Apramian Tavis, Cristancho Sayra, Watling Chris, Ott Michael, Lingard Lorelei
Centre for Education Research & Innovation, Schulich School of Medicine & Dentistry, London, Ontario, Canada.
Centre for Education Research & Innovation, Schulich School of Medicine & Dentistry, London, Ontario, Canada.
J Surg Educ. 2016 Mar-Apr;73(2):339-47. doi: 10.1016/j.jsurg.2015.10.016. Epub 2015 Dec 15.
Clinical research increasingly acknowledges the existence of significant procedural variation in surgical practice. This study explored surgeons' perspectives regarding the influence of intersurgeon procedural variation on the teaching and learning of surgical residents.
This qualitative study used a grounded theory-based analysis of observational and interview data. Observational data were collected in 3 tertiary care teaching hospitals in Ontario, Canada. Semistructured interviews explored potential procedural variations arising during the observations and prompts from an iteratively refined guide. Ongoing data analysis refined the theoretical framework and informed data collection strategies, as prescribed by the iterative nature of grounded theory research.
Our sample included 99 hours of observation across 45 cases with 14 surgeons. Semistructured, audio-recorded interviews (n = 14) occurred immediately following observational periods.
Surgeons endorsed the use of intersurgeon procedural variations to teach residents about adapting to the complexity of surgical practice and the norms of surgical culture. Surgeons suggested that residents' efforts to identify thresholds of principle and preference are crucial to professional development. Principles that emerged from the study included the following: (1) knowing what comes next, (2) choosing the right plane, (3) handling tissue appropriately, (4) recognizing the abnormal, and (5) making safe progress. Surgeons suggested that learning to follow these principles while maintaining key aspects of surgical culture, like autonomy and individuality, are important social processes in surgical education.
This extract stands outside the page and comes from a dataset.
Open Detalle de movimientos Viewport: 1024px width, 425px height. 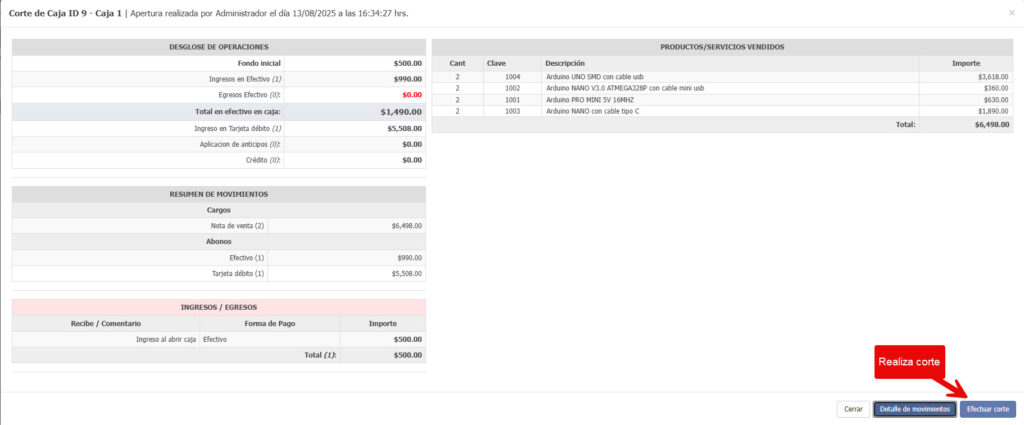coord(914,409)
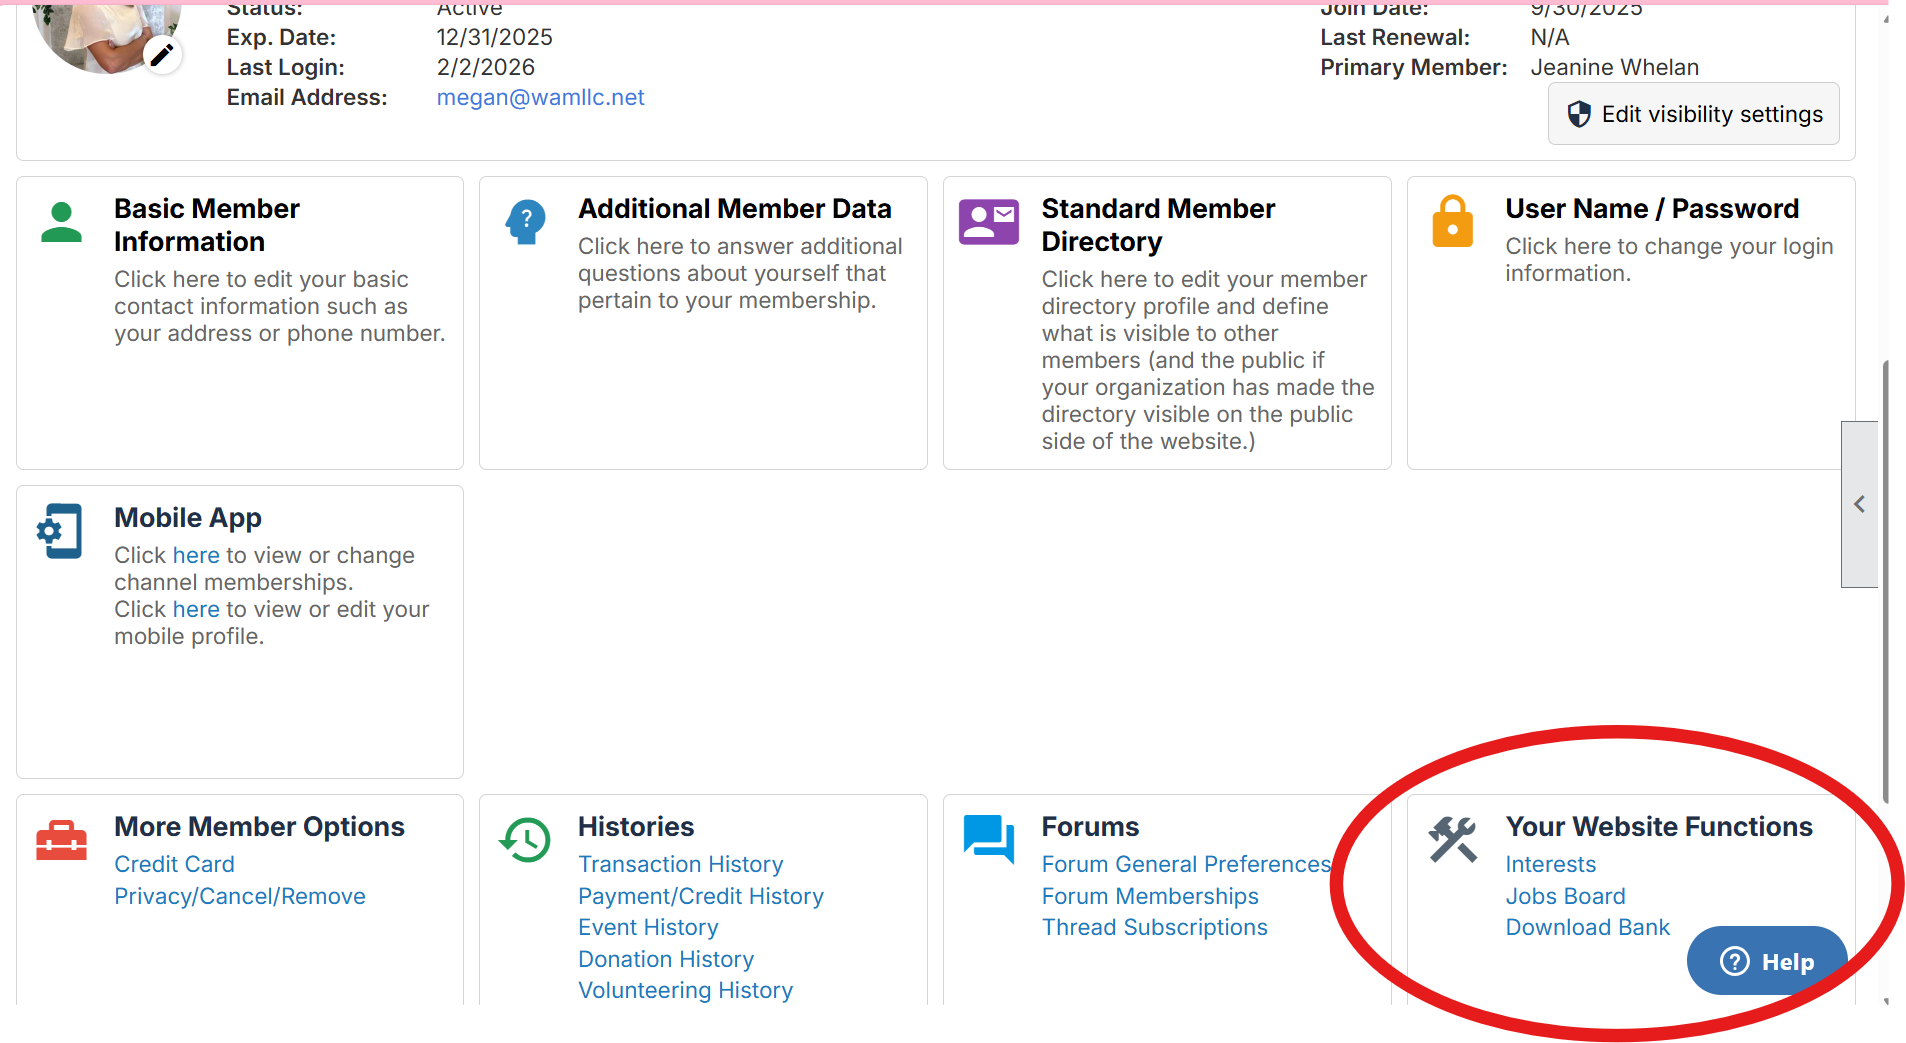Select the Credit Card link
The width and height of the screenshot is (1906, 1043).
pyautogui.click(x=174, y=864)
Acknowledging intersurgeon variation has important implications for curriculum development and workplace-based assessment in surgical education. Adapting to intersurgeon procedural variations may foster versatility in surgical residents. However, the existence of procedural variations and their active use in surgeons' teaching raises questions about the lack of attention to this form of complexity in current workplace-based assessment strategies. Failure to recognize the role of such variations may threaten the implementation of competency-based medical education in surgery.
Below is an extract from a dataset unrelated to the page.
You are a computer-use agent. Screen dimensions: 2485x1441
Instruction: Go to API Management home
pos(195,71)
临床研究越来越多地认识到外科手术实践中存在显著的程序差异。本研究探讨了外科医生对外科医生之间程序差异对外科住院医师教学与学习影响的看法。
这项定性研究采用基于扎根理论的方法对观察和访谈数据进行分析。观察数据收集于加拿大安大略省的3家三级护理教学医院。半结构化访谈探讨了观察期间出现的潜在程序差异以及来自反复完善的指南的提示。按照扎根理论研究的迭代性质,持续的数据分析完善了理论框架并为数据收集策略提供了信息。
我们的样本包括对14位外科医生的45例手术进行的99小时观察。观察期结束后立即进行了半结构化的录音访谈(n = 14)。
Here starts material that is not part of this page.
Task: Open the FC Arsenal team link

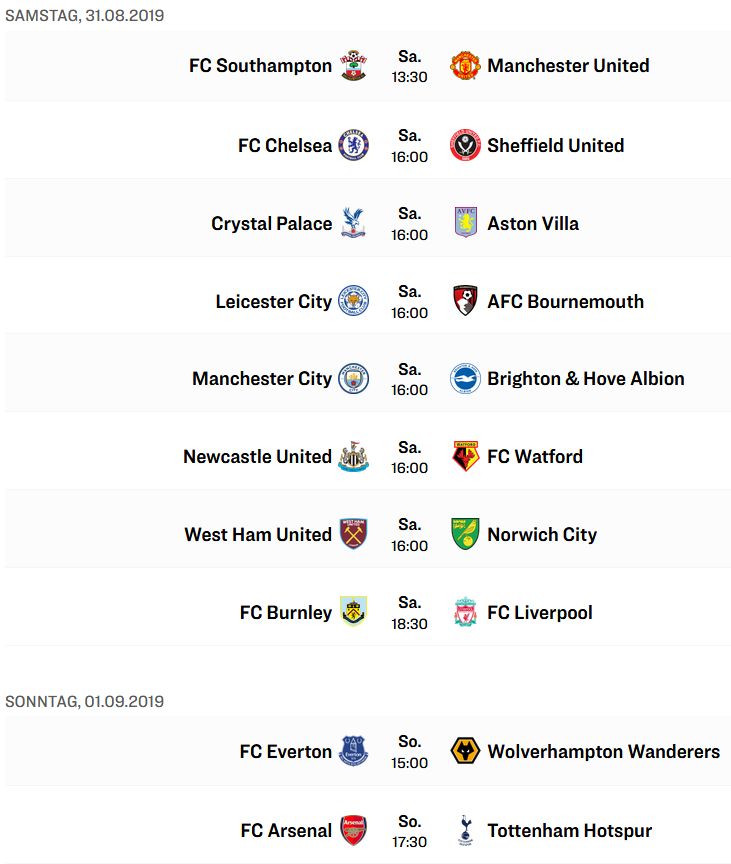Action: coord(286,830)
外科医生认可利用外科医生之间的程序差异来教导住院医师如何适应手术实践的复杂性和手术文化规范。外科医生表示,住院医师努力确定原则和偏好的阈值对其职业发展至关重要。该研究得出的原则包括:(1)知道接下来会发生什么,(2)选择正确的层面,(3)妥善处理组织,(4)识别异常情况,(5)安全推进。外科医生认为,在保持手术文化的关键方面(如自主性和个性)的同时学习遵循这些原则是外科教育中的重要社会过程。
认识到外科医生之间的差异对外科教育中的课程开发和基于工作场所的评估具有重要意义。适应外科医生之间的程序差异可能会培养外科住院医师的通用性。然而,程序差异的存在及其在外科医生教学中的积极应用引发了人们对当前基于工作场所的评估策略中对这种复杂性形式缺乏关注的质疑。未能认识到这种差异的作用可能会威胁到外科学科基于能力的医学教育的实施。